Yes, I've e-mailed the Times, for the walk's sake.

Related post
It is the correction that matters

Hot dogs and work shops again

My son Ben (smart kid!) had the answer to today's mystery challenge: the text that I quoted is from an ad for the 1969 Woodstock Music and Art Fair. That ad seems quaintly innocent now, as elements of the so-called counter-culture have become the staples of any middle-American "fair" or "fest."

I found the Woodstock ad in the July 20, 1969 New York Times, while searching for the details of the first concert I attended — Pete Seeger and the Hudson River Sloop Singers (August 4, 1969, at Gaelic Park in the Bronx).
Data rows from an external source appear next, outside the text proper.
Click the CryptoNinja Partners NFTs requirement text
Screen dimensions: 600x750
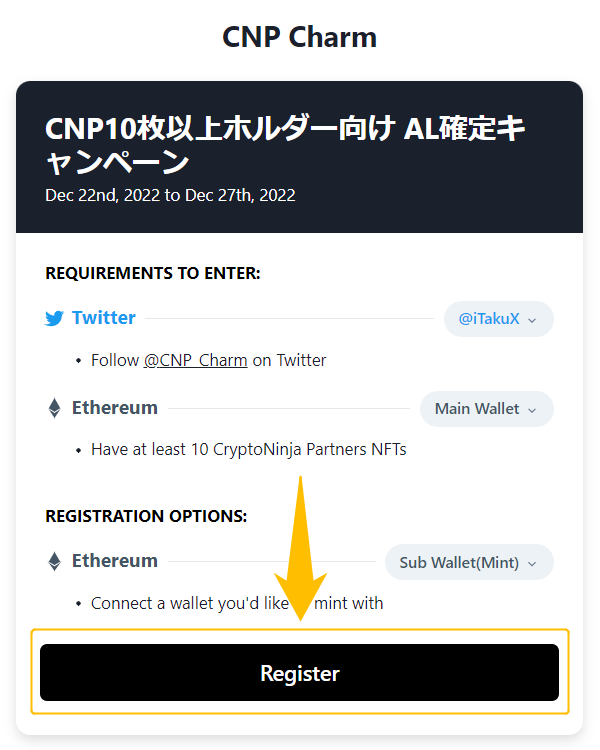tap(249, 450)
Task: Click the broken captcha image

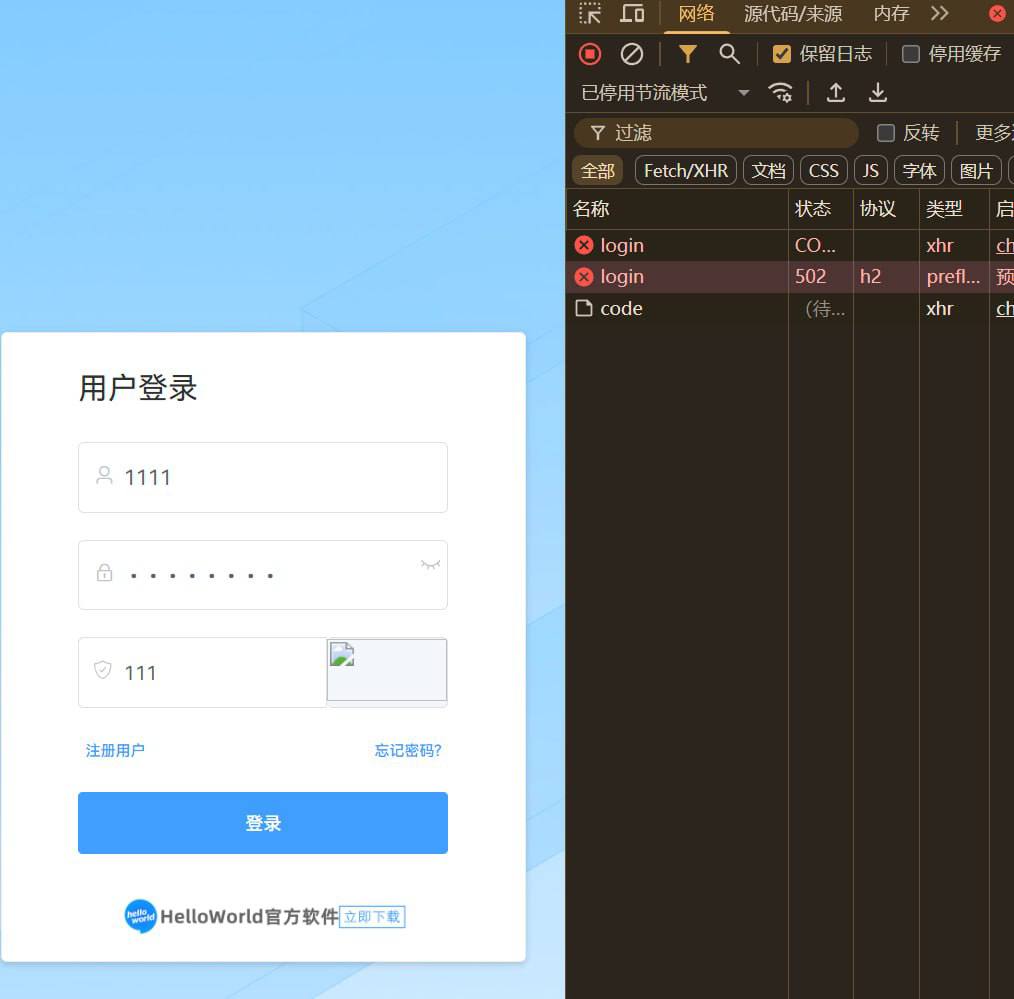Action: coord(387,670)
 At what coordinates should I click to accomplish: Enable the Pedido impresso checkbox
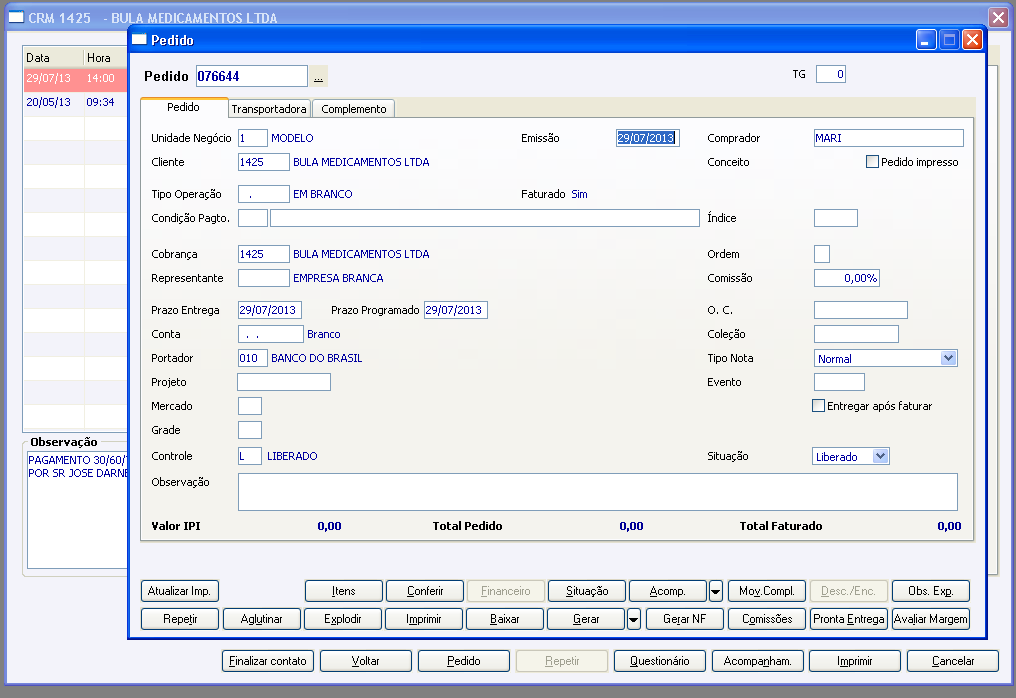point(873,162)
The Times seems rather serious about restricting the use of its materials, so I won't reproduce the Woodstock ad here. But a similar ad with identical text is available online.

Ben's correct guess saves me from having to work up clues. I did have one ready: "A little less bottom end on the guitar, please." Anyone know the source?

[Thanks, Dad, for taking me to Gaelic Park way back when.]

Hot dogs and work shops

A mystery challenge, for you, reader. What event are the following paragraphs advertising?

Crafts Bazaar — If you like creative knickknacks and old junk you'll love roaming around our bazaar.

Food — There will be cokes and hot dogs and dozens of curious food and fruit combinations to experiment with.

Work Shops — If you like playing with beads, improvising on a guitar, or writing poetry, or molding clay, stop by one of our work shops and see what you can give and take.
Leave your best guess in a comment. You may guess more than once. No using the Google. The prize: undying fame in the form of a follow-up blog post. If no one gets it, I'll post the answer on Thursday.